If talking him down doesn't work just try to limit the damage. It's a bit of a cliche but get him a copy of The 4-hour workweek. There are a good number of solid tips there on how to float a business idea on the cheap to see if it will fail/succeed before dropping a life savings on it.

If he's not going to spend any money on marketing (the surest sign of doom of any web site) then encourage him to start the buzz on his project. Have him start a blog where he writes about the topics that would interest his potential audience. It's a no-brainer. He can do it for free (Wordpress), is like free marketing, and will help him flush out his ideas with the eager public. What will probably happen is that the blog will get little to no notice and he can find out his idea isn't going to happen without spending any money. On the other hand if it does get traction and he does get a lot of interest then he will have taken care of his marketing and can turn his readers into clients and investors.

If he can't/won't do any of that then just talk to him about his backup plan, make sure he's prepared for failure and that he's not spending money he can't afford. You know, if it just happens that it doesn't become wildly fabulously popular. And then support him, listen to his troubles and take him out for a beer.
posted by Ookseer at 10:01 PM on October 25, 2010


> he re-approached my brother this year and said that it'd be much cheaper now, since the price of software has gone down

I just wanted to note that in my personal opinion, if he literally used those exact words, that was an outrageous lie.
posted by AmbroseChapel at 10:20 PM on October 25, 2010 [3 favorites]


Response by poster: > Your Mom sees it as a way to get him independent (and possibly well off herself.)
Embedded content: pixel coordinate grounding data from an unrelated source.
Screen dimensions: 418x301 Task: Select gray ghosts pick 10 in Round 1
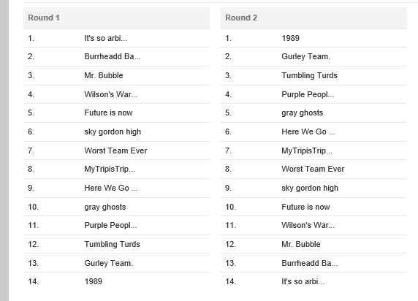(105, 207)
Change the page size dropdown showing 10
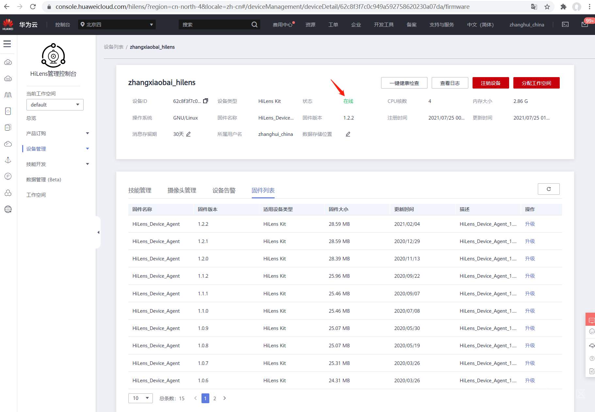Viewport: 595px width, 412px height. coord(140,398)
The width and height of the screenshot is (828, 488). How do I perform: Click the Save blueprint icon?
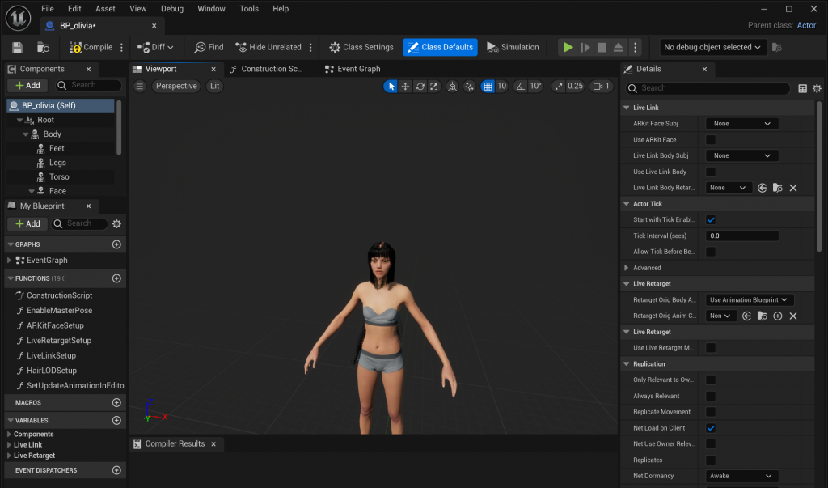(x=18, y=48)
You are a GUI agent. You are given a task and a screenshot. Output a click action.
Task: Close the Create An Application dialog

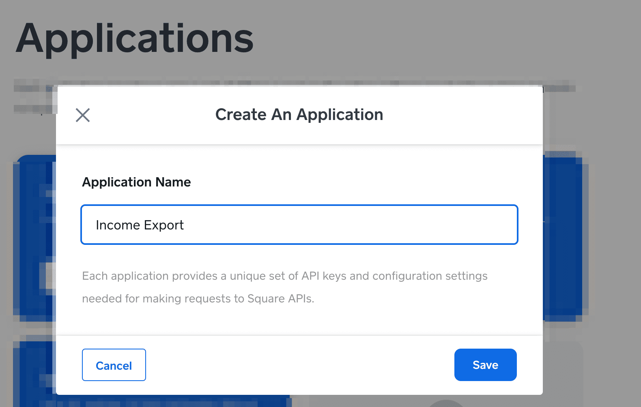[x=83, y=115]
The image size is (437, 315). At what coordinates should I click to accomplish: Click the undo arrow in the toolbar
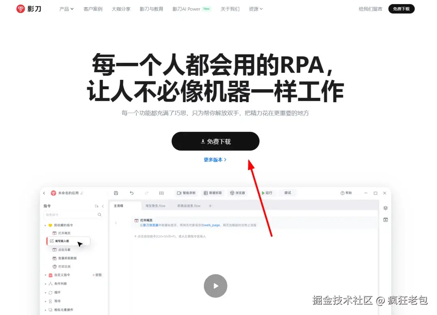(x=131, y=193)
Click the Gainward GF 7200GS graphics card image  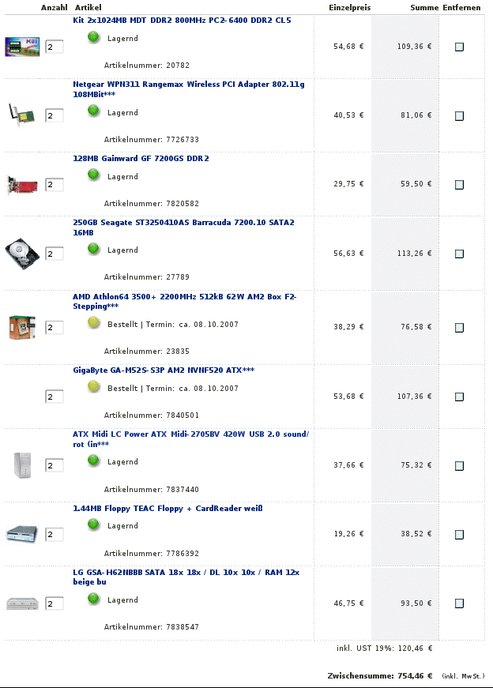click(x=22, y=185)
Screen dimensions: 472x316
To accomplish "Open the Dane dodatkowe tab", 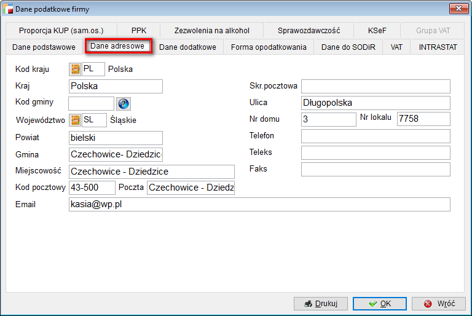I will pos(187,47).
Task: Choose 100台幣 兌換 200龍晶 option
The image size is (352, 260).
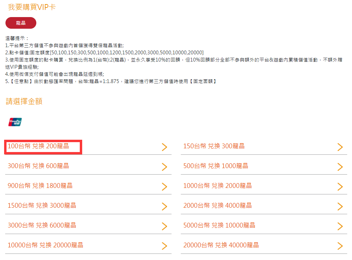Action: (x=38, y=146)
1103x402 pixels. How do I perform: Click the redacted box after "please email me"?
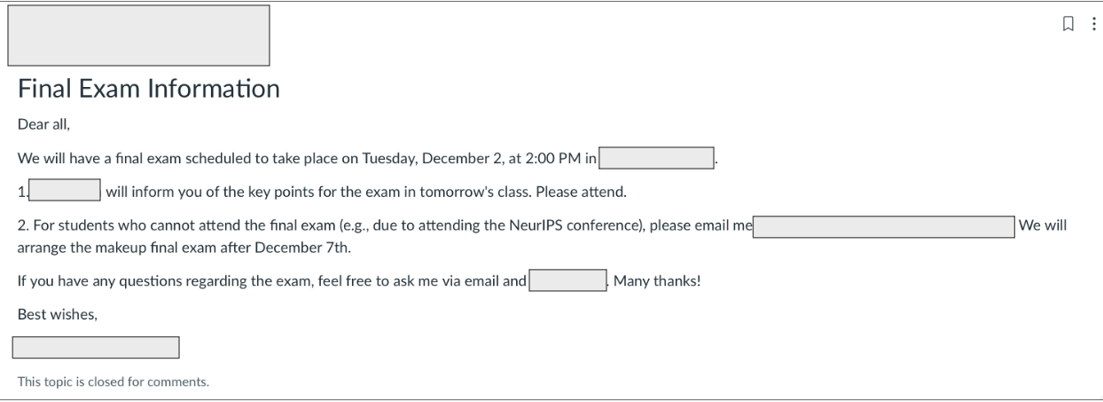(883, 226)
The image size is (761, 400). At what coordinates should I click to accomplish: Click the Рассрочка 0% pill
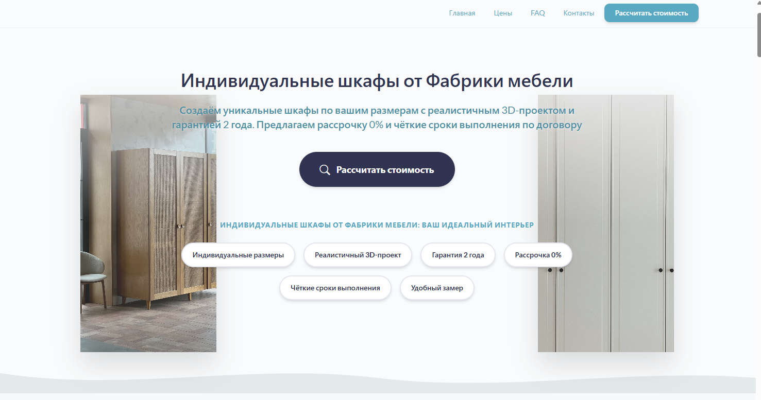pos(538,254)
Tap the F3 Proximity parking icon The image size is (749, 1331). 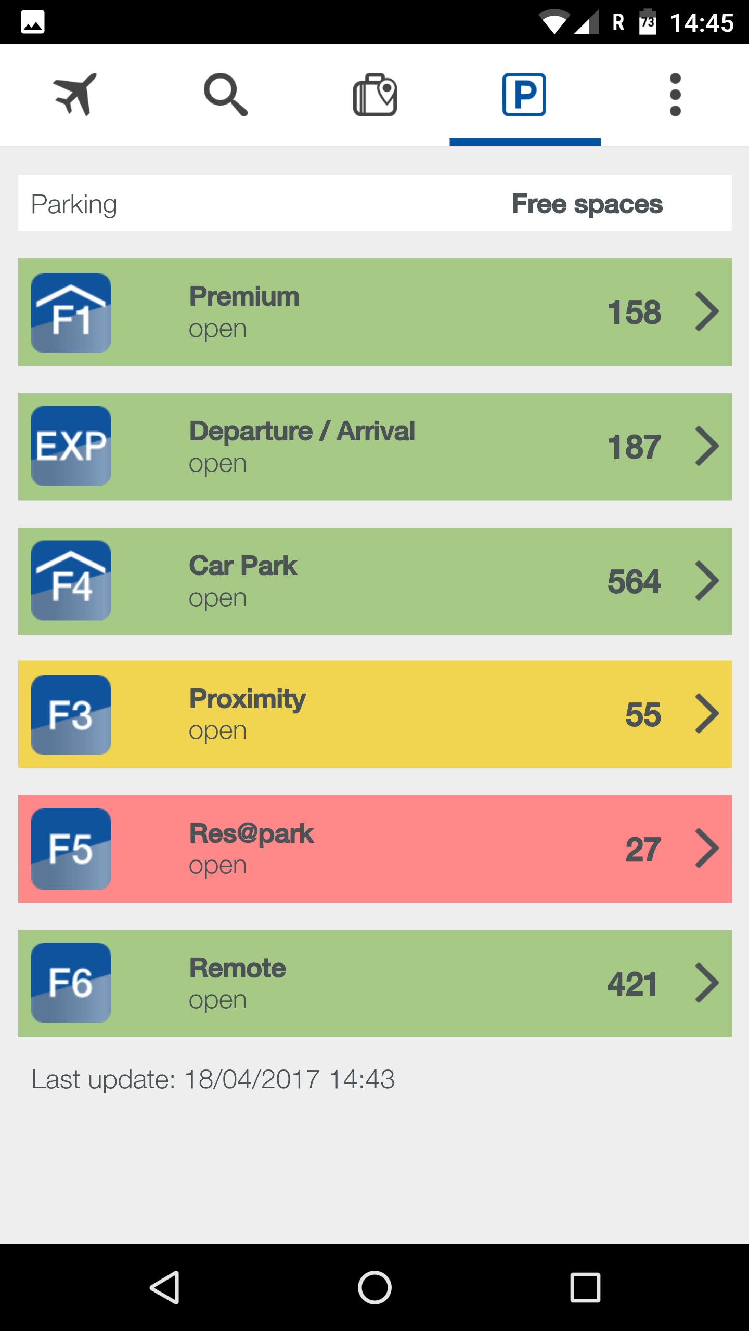(71, 715)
Hell no: she just wants him to be happy, and knows that if he doesn't do this, he'll be even more bitter. She's being realistic (albeit enabling, by cosigning the loan).

Sadly, he DOES seem to see this as a possible ticket out of his day job. He has already given this guy the money; the quote about the software was a huge red flag for me, and my brother didn't have a good response when I explained that it made no sense.

It's really hard for me to wrap my head around the idea of not doing any research whatsoever around a business idea; thinking that the coding part is the only aspect that warrants professional attention; sinking money into something with no source of revenue, no business plan, and thinking that you could make money off of it.

Thank you so much for the suggestions and feedback. I'm oscillating between writing a detailed opinion and trying to get away with "sorry I'm too busy" for as long as I can.
posted by blazingunicorn at 1:46 AM on October 26, 2010


writing a detailed opinion is only going to make things worse - the advice you give won't be taken, and everything you say will be questioned, and it will quickly become a time sink as big as if you'd take on the entire development project.

Make sure you'll be "too busy" from now on, or you'll get the blame for the eventual and unavoidable failure of the site.
posted by DreamerFi at 3:09 AM on October 26, 2010


This sounds like a disaster you should extricate yourself from as soon as possible, to me.
posted by empath at 6:07 AM on October 26, 2010


Your mom has no business pushing you into this faux-project (the part of your post that pissed me off the most.)

You have a job yourself, right? And a life of your own? You don't have time to write a "detailed opinion," and especially not for free. Don't let your unhappy vampire relatives suck the life out of you.

Go about your business. His website idea sounds like some kind of adolescent boyz klub.